__QUÉ HACER__
1) Responde con datos del texto sobre Sakunosuke Oda:
(a) ¿Qué escritor usó por primera vez el término buraiha?
(b) ¿Cuál era la ciudad natal de Oda?
(c) ¿Cuál es la única destreza del protagonista de "Bajo la sexta estrella de metal blanca"?
2) Convierte en una lista breve el párrafo del texto sobre Sakunosuke Oda que empieza con "A diferencia de sus colegas y amigos", sin perder sus datos principales.
3) Por favor, retoma el texto sobre Sakunosuke Oda desde el punto en que termina.

__FRAGMENTO DE PÁGINA__
.....
Finalizada la Segunda Guerra Mundial, la literatura japonesa experimentó una floreciente sobrevida. Cobijados por el relajamiento de los controles, los escritores de entonces hallaron un panorama con mayor soltura para encarar temas antes prohibitivos. Sin embargo, el alicaído estado japonés de posguerra (en verdad, la autoridad provisional) no demoró en imponer una rígida censura a toda producción artística que contrariara los valores imperantes y ahondara en la representación de una nación desfalleciente. La obra de Sakunosuke Oda (1913-1947) en buena medida pertenece, temática y estilísticamente, a este período. Junto con Ango Sakaguchi y Osamu Dazai (de los tres sin duda el más leído en Occidente), Oda formó parte del grupo literario denominado buraiha. El término, utilizado por primera vez por Dazai, hace referencia de manera un tanto imprecisa a los desencantados y parias de la sociedad, desdichados demasiado indolentes como para sacrificarse en aras de un ideal, pero lo suficientemente lúcidos como para no claudicar estrepitosamente. Lejos del edulcorado Japón exotista, alimentado de kimonos, cerezos en flor y mejillas ruborizadas, estos escritores hablaban de los claroscuros de la existencia. No es para menos, habían sobrevivido a la guerra.
A diferencia de sus colegas y amigos, Oda aborrecía la seriedad en la literatura, coqueteaba con la lengua callejera y el humor; además de un espíritu lúdico de honda empatía con los desclasados, lo impulsaba el rechazo de la estética dominante cuyo centro neurálgico se encontraba en Tokio. Le interesaban las desgracias nimias de Osaka, su ciudad natal, y sus pintorescos personajes: fracasados, proxenetas, embusteros, prostitutas y chantunes de poca monta. Lejos de la pureza impoluta y los modales elegantes que exhiben en la obra de Yasunari Kawabata, las geishas de Oda lucen el maquillaje descorrido y su aliento fétido huele a alcohol; si describe su kimono es porque muestra más que lo que oculta. Aunque no hay desgracia que no pueda sucederles, el tono varía del sarcasmo a la melancolía. Los cuentos de El signo de los tiempos son muestra de ello y permiten acceder por primera vez en castellano a la obra del escritor japonés.
Por más que su única destreza consista en atrapar moscas, el protagonista de "Bajo la sexta estrella de metal blanca", no se resigna a vivir a la sombra de su hermano. Medio tarambana, pero tozudo y consecuente, Narao opta por llevar una existencia errante para huir de las intromisiones familiares. El relato que da título al libro, por su parte, conjuga invención biográfica con realismo grotesco en la faena cíclica de un escritor en el proceso de construcción de una historia que se condiga con los tiempos que corren. El desabastecimiento de posguerra, la aparición de los mercados negros, la pregunta ética en torno a la apropiación ficcional de los testimonios y la postulación de una poética literaria son algunos de los temas que se tocan de manera facetada. La política se manifiesta como un rumor de fondo que pauta los desplazamientos pero no los eclipsa.
.....
__Registros de una colección__
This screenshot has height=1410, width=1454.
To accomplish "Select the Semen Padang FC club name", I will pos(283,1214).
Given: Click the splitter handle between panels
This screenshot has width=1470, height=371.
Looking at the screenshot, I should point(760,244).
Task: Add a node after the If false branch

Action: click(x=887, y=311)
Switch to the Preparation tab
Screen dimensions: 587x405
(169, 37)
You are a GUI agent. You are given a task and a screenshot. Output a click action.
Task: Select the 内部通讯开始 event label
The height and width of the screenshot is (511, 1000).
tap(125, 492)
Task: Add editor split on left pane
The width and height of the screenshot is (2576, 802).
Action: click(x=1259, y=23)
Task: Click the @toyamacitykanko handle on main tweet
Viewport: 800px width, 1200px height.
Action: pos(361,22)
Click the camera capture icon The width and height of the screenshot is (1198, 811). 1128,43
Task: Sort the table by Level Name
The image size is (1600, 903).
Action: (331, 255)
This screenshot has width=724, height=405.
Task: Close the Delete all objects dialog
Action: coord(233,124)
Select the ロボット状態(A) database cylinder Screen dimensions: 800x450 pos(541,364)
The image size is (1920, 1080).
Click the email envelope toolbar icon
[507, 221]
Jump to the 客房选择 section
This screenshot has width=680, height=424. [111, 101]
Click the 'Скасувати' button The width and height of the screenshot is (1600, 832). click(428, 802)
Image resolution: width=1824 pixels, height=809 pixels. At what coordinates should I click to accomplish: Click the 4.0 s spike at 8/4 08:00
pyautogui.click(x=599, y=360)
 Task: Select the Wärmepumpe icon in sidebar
.....
__RESULTADOS FINALES__
1)
(a) Osamu Dazai.
(b) Osaka.
(c) Atrapar moscas.

2)
- A diferencia de sus colegas y amigos, Oda aborrecía la seriedad en la literatura y coqueteaba con la lengua callejera y el humor.
- Lo impulsaban un espíritu lúdico de honda empatía con los desclasados y el rechazo de la estética dominante, con centro en Tokio.
- Le interesaban las desgracias nimias de Osaka, su ciudad natal, y sus personajes: fracasados, proxenetas, embusteros, prostitutas y chantunes de poca monta.
- Sus geishas, a diferencia de las de Yasunari Kawabata, lucen el maquillaje descorrido y tienen un aliento que huele a alcohol.
- Aunque a sus personajes puede sucederles cualquier desgracia, el tono va del sarcasmo a la melancolía.
- Los cuentos de El signo de los tiempos son muestra de ello y permiten leer por primera vez en castellano la obra del escritor.

3)
Los demás relatos presentan una inflexión crepuscular. El retorno del narrador a su ciudad natal es el motivo de "Ciudad de árboles", donde el recuerdo se sobreimprime y trastoca cada porción del barrio de la niñez, y donde una leve pátina de nostalgia envuelve cada uno de los encuentros y desplazamientos. En "Otoño profundo" un hombre se hospeda en un hotel con el objeto de tratar una afección pulmonar (Oda moriría de tuberculosis) mediante baños termales. Desde su llegada presiente la atmósfera enrarecida, que se acentúa aún más cuando una pareja de huéspedes lo hace cómplice del trueque de ofensas mutuas indispensable para continuar juntos.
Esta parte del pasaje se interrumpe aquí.